XVI
Mais si l'âme n'était qu'intelligence, elle serait sans activité, sans moralité, et par conséquent sans mérite. Sa seule activité serait de contempler, sa seule moralité serait de réverbérer les lueurs de Dieu en elle; son seul mérite serait de faire un acte perpétuel, mais fatal et involontaire, de foi dans la création et dans le Créateur. Cela serait beau, mais cela ne serait pas saint, car la volonté seule est sainte; autrement le miroir qui réfléchit la lumière aurait autant de vertu que le feu qui la produit.
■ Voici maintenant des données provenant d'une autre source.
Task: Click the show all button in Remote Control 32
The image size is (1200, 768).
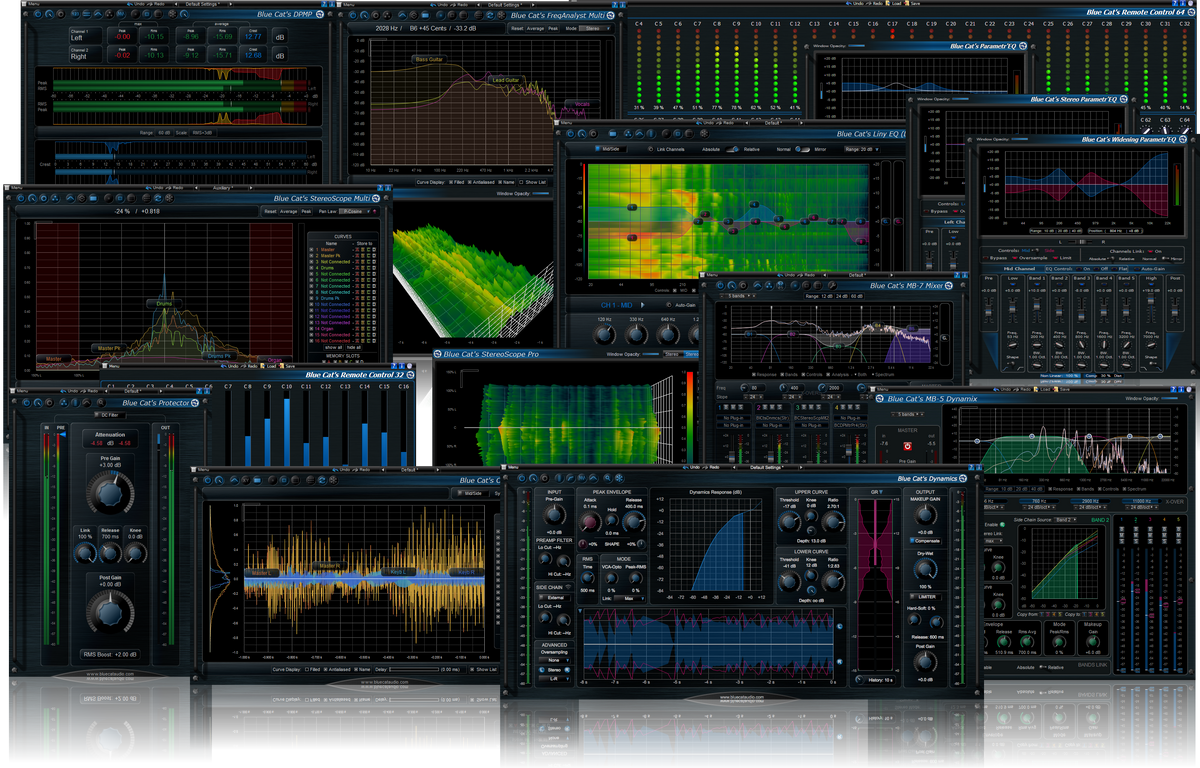Action: (x=334, y=347)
Dieu a donc associé, dans l'âme, à la faculté de comprendre, la faculté de sentir, ou le sentiment. C'est par là que l'âme devient humaine, et, si j'ose le dire, sans qu'on se méprenne à mon expression matérielle, c'est-à-dire en contact par ses sensations avec la matière, si inférieure cependant à l'intelligence. C'est par là que cette âme souffre, qu'elle jouit, qu'elle hait, qu'elle aime, qu'elle répugne, qu'elle désire, en un mot qu'elle éprouve en elle le mystérieux contre-coup des passions, passions qui sont presque toutes des sensations matérielles communiquées à l'âme immatérielle et transformées en sentiments. Mais c'est par là aussi qu'elle éprouve la douleur toute intellectuelle de sa condition d'ici-bas et qu'elle prend l'horreur de cette existence, la passion d'en sortir, l'amour de la vraie vie, de la liberté, de l'immortalité, de l'éternité de Dieu enfin, jusqu'au désespoir, jusqu'au délire, jusqu'au suicide.